1.6 震荡切片机切片 安乐处死小鼠后，取3段1cm空肠组织，纵向剖开平铺于滤纸上，置于4%多聚甲醛中30min后取出，1×PBS溶液里浸泡5min。将空肠组织平铺在包埋盒中，60℃下用4%的琼脂糖固定，待凝固后，取出切成1cm2大小，并将3个琼脂糖块立起并列放在包埋盒中，60℃下用4%的琼脂糖固定。用胶水将组织块固定到震荡切片机托盘上，在切片槽内倒入适量PBS溶液，浸没刀片，将切片厚度设置为180μm，然后根据琼脂糖的硬度及小肠组织包埋的位置调整刀片适宜的前进速度和震荡幅度，将切好的片子从PBS溶液中捞出，置于含有预冷PBS溶液的培养皿里，4℃保存备用于激光共聚焦显微镜观察。

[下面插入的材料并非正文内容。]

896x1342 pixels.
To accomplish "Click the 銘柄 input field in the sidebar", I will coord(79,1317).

1.7 激光共聚焦显微镜观察诱导后小肠干细胞的分化情况 采用FV1000激光共聚焦显微镜观察，通过扫描程序对整张切片进行扫描，以FV10-ASW2.1软件进行图像提取和分析。根据文献报道[6]，在荧光显微镜下观察Lgr5-EGFP-CreERT2小鼠小肠干细胞Lgr5+细胞带有绿色荧光，分布在隐窝底部0－+4位。

2 结 果

2.1 双阳性小鼠基因型鉴定 Lgr5目的基因条带大小为174bp的小鼠即为所需的杂交小鼠(图1)。

2.2 激光共聚焦显微镜观察小肠隐窝底部Lgr5+干细胞 应用激光共聚焦显微镜可以清晰地看到在小肠隐窝底部有绿色荧光产生，呈间隔分布，集中在0－+4位之间，嵌合在潘氏细胞之间。Lgr5+的隐窝基底柱状干细胞(CBC)细胞呈楔形，朝向肠腔。纵观小肠绒毛，荧光的产生呈镶嵌式分布，并不是每个绒毛底部都有荧光产生(图2)。

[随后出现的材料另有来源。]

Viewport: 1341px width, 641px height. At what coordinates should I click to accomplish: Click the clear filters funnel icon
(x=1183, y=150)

图1 Lgr5基因凝胶电泳鉴定结果Fig.1 Gel electrophoresis appraisal result of Lgr5 gene

图2 隐窝底部Lgr5+干细胞Fig.2 Lgr5+stem cells exist in the bottom of the crypt

2.3 小肠干细胞谱系追踪模型的建立 在激光共聚焦显微镜下观察诱导后不同时间点小肠干细胞的变化，发现诱导后3d隐窝底部已经开始出现荧光，并有向上移动的趋势；诱导后5d荧光细胞已经移动到隐窝的快速增殖细胞(TA)部；诱导后7d可看到有少量从隐窝分裂分化的细胞已经移动到绒毛顶端；诱导后14d有更多的荧光细胞到达小肠绒毛顶端，少量绒毛从隐窝基底到绒毛顶尖则全部带有荧光；诱导后45d可见整个小肠绒毛中荧光细胞更多、更密实。提示分化的细胞系来源于Lgr5+干细胞，小鼠小肠干细胞谱系追踪模型成功建立(图3)。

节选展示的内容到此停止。